■ DATA EXCERPTS
++++++++++

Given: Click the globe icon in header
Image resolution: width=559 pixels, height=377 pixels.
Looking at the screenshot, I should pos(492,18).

++++++++++

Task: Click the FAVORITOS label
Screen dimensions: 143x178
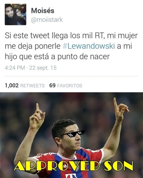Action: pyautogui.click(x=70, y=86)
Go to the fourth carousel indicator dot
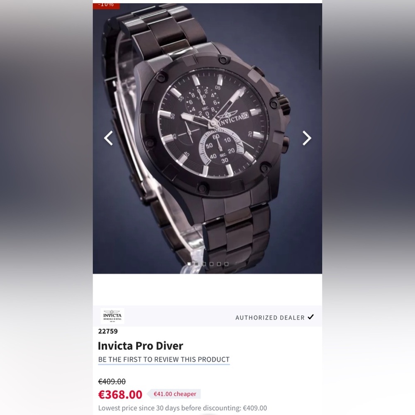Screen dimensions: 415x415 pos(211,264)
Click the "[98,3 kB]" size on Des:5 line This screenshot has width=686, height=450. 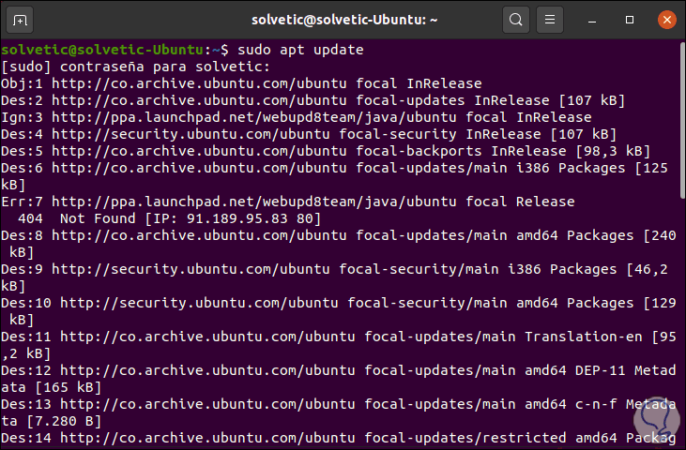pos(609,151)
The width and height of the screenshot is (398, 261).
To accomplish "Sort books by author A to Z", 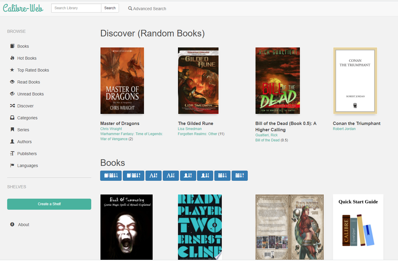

++++++++++

Reproduce verbatim the entries beginning with the line that contains "Given: Click the globe icon in header" and ending with the line that contains "Looking at the", including both of those lines.

■ CORRECT ANSWER
Given: Click the globe icon in header
Image resolution: width=559 pixels, height=377 pixels.
Looking at the screenshot, I should pos(492,18).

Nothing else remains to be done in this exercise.